Posted by xbanguyen on September 13, 2009

Bavarian Gentians

Not every man has gentians in his house
in Soft September, at slow, Sad Michaelmas.

Bavarian gentians, big and dark, only dark
darkening the daytime torchlike with the smoking blueness of Pluto’s
      gloom,
ribbed and torchlike, with their blaze of darkness spread blue
down flattening into points, flattened under the sweep of white day
torch-flower of the blue-smoking darkness, Pluto’s dark-blue daze,
black lamps from the halls of Dis, burning dark blue,
giving off darkness, blue darkness, as Demeter’s pale lamps give off
      light,
lead me then, lead me the way …

Memory is amorphous.  I still remember the first times I read that D. H. Lawrence’s poem.  The first time, you will want to correct me.  But I still can’t be sure.  All I remember  is that when I opened that volume of poetry, a graduation present, the morning after the commencement and read that poem,  I know that I had lived that moment before,  had followed those very words while the sunlight cast a peculiar  sheen on my graduation gown hanging on the hook next to the bookcase and the room was heavy with the scent of L’air Du Temps — another gift from my mother that I promptly broke in the excitement of the night before.   But it was not possible.  How could it be?  Nevertheless  the double sensation remains firmly in my memory years later.

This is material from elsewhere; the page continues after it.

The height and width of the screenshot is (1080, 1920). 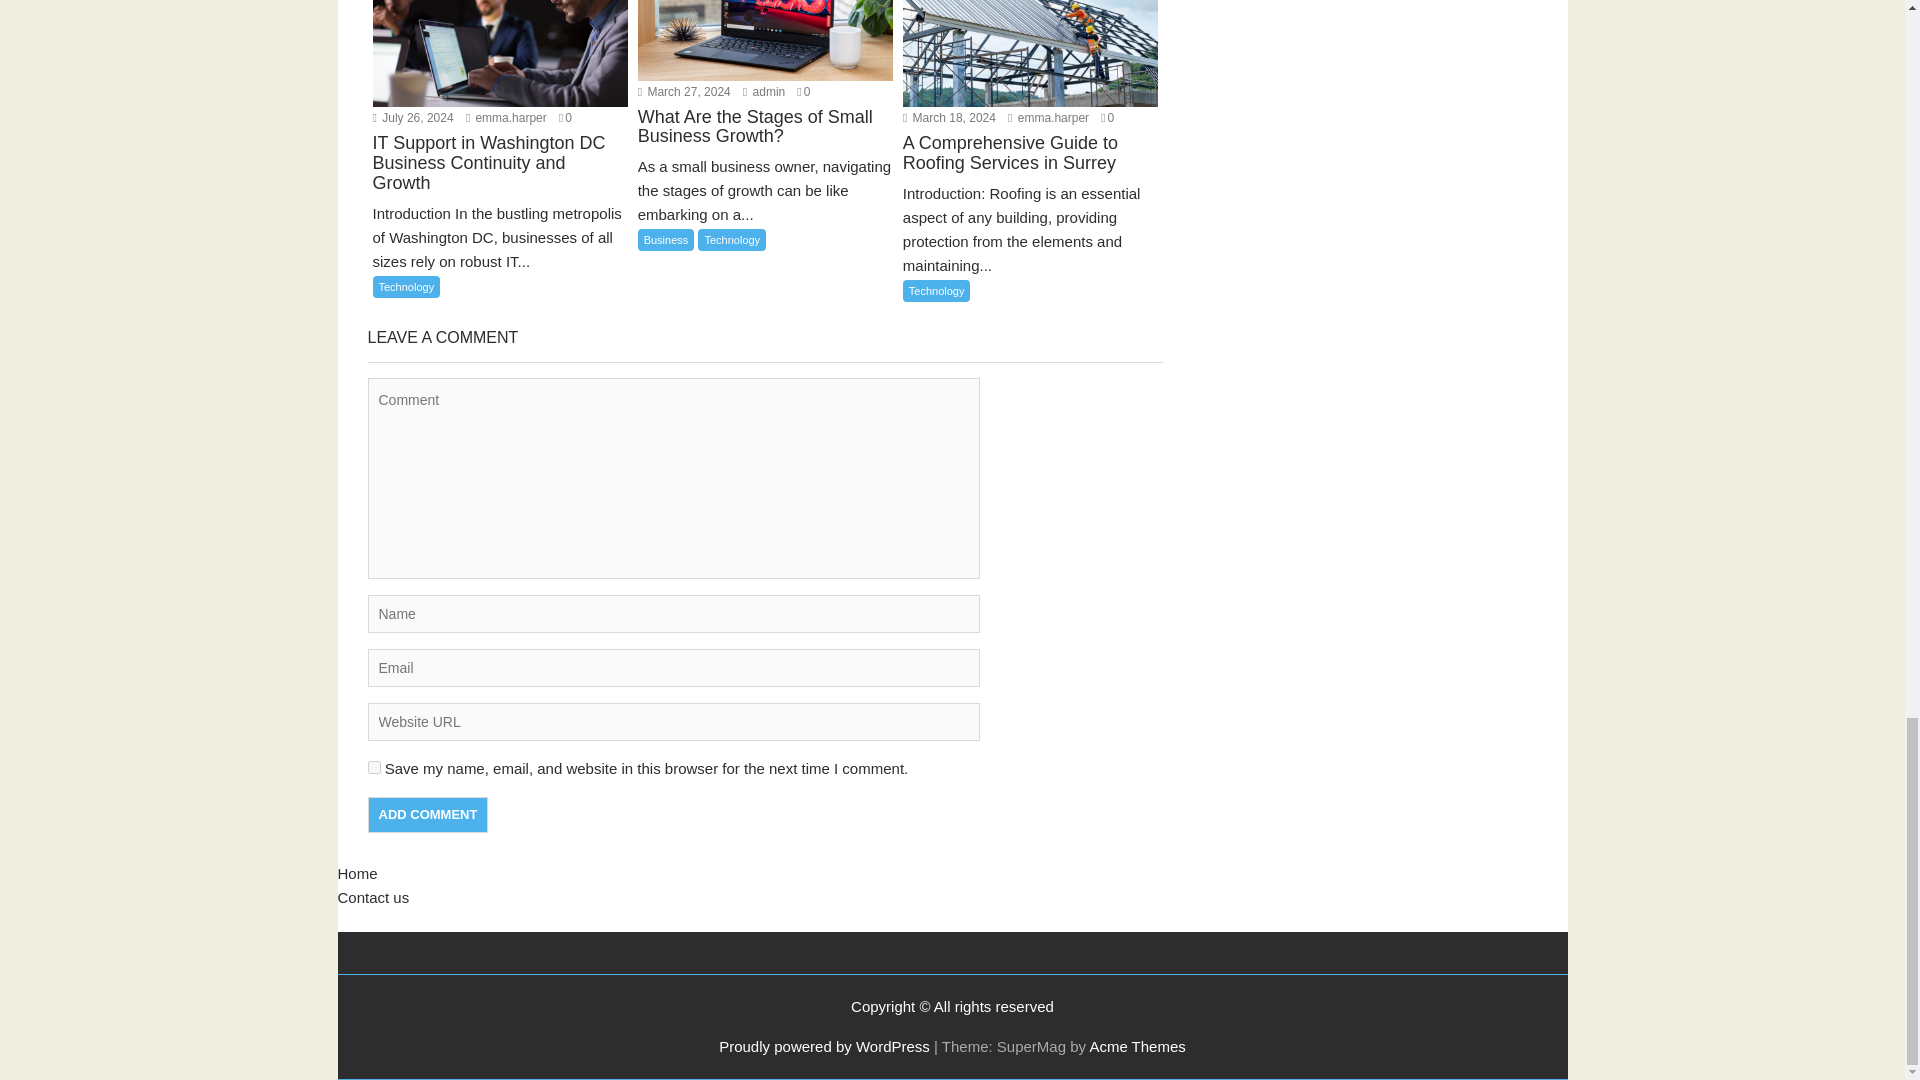 I want to click on yes, so click(x=374, y=768).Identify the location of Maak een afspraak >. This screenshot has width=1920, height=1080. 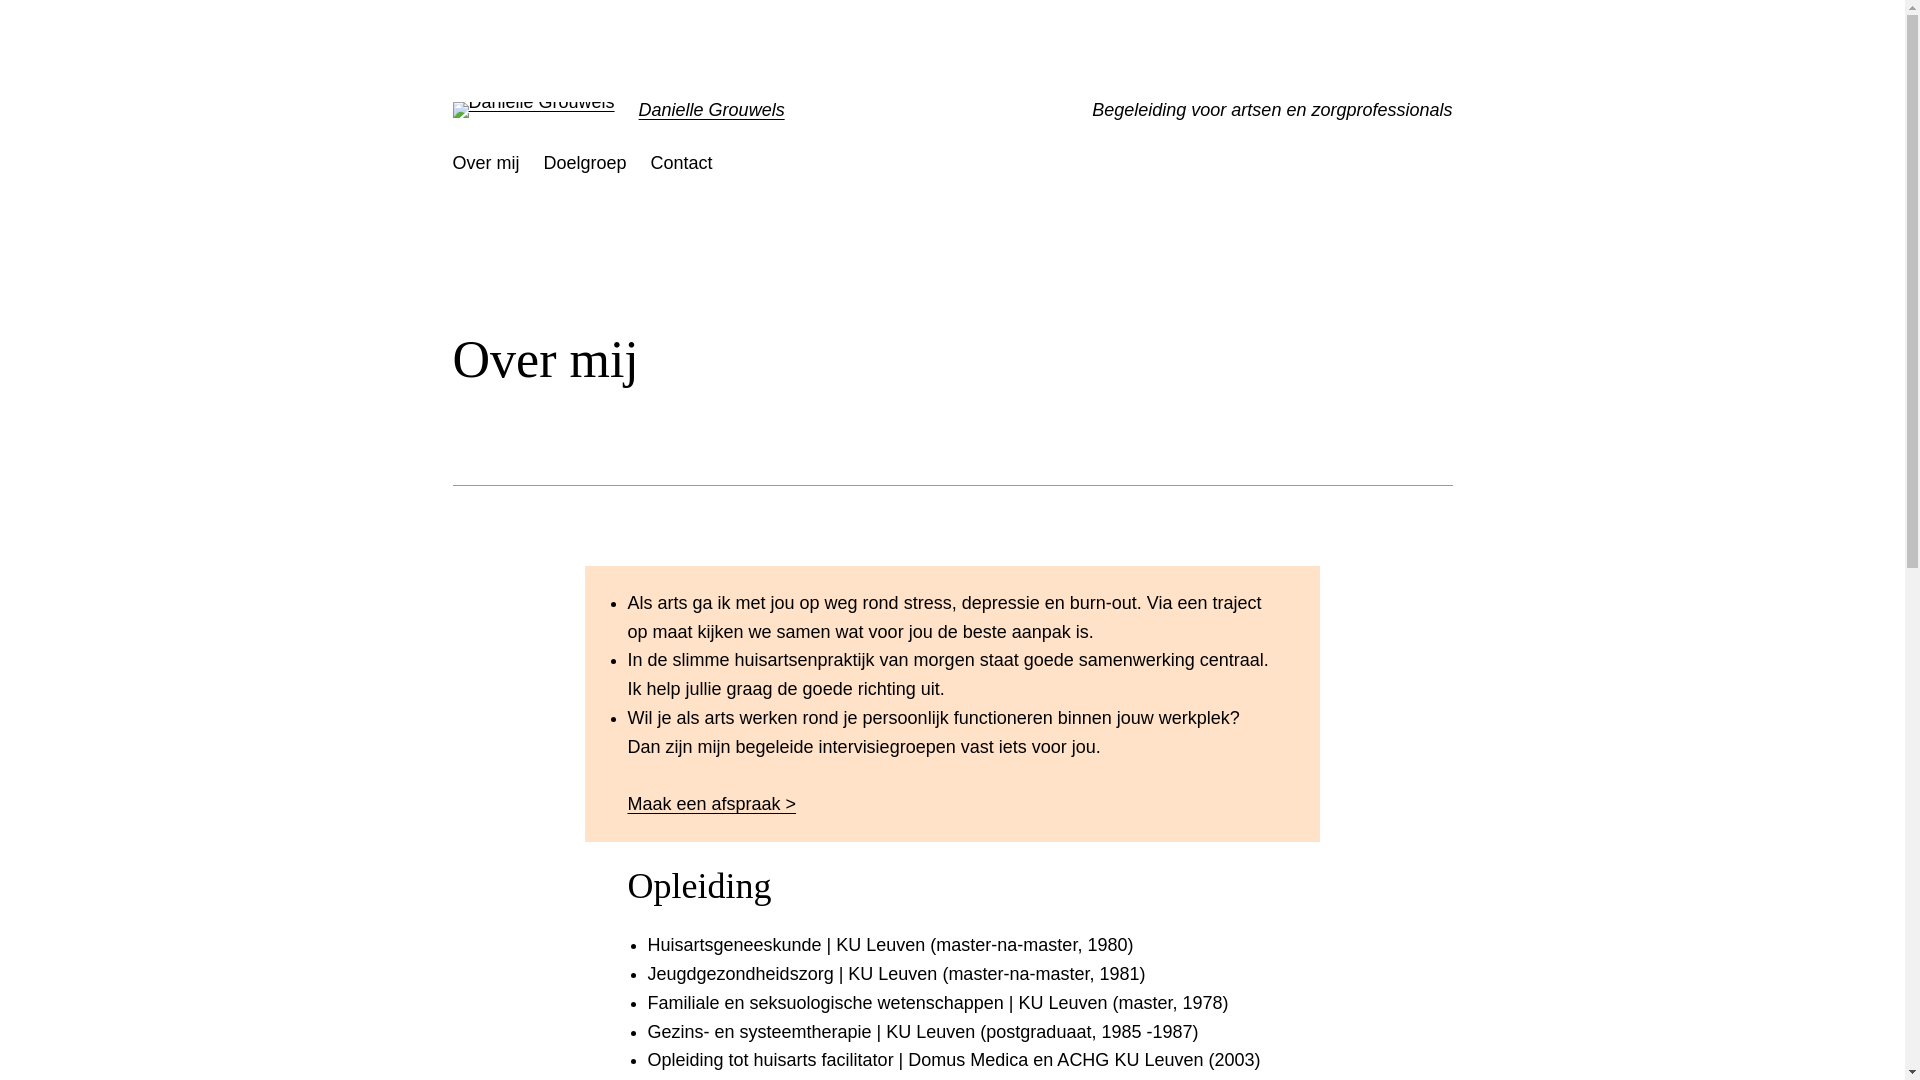
(712, 804).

But perhaps I had experienced that moment just a moment before.  If human memory is like certain type of  semiconductor memory that needs a clock to register, perhaps  deja vu can be explained as being a glitch on the clock edge.  At the first clock edge, my consciousness registered the entire tableau — the poem, the sunlight,  the scent and all.  The glitch followed immediately and I relived the same experience.  Even though very small, actual time has elapsed between the two edges,  making the two experiences similar and yet separate.  The question remains to be answered is the cause of the glitch and whether it can be induced.  Regardless of how or when I first read the poem,  the word Michaelmas was full of melancholy even before I looked up its meanings.  It is September and I am trying to be reconciled with the changing of seasons.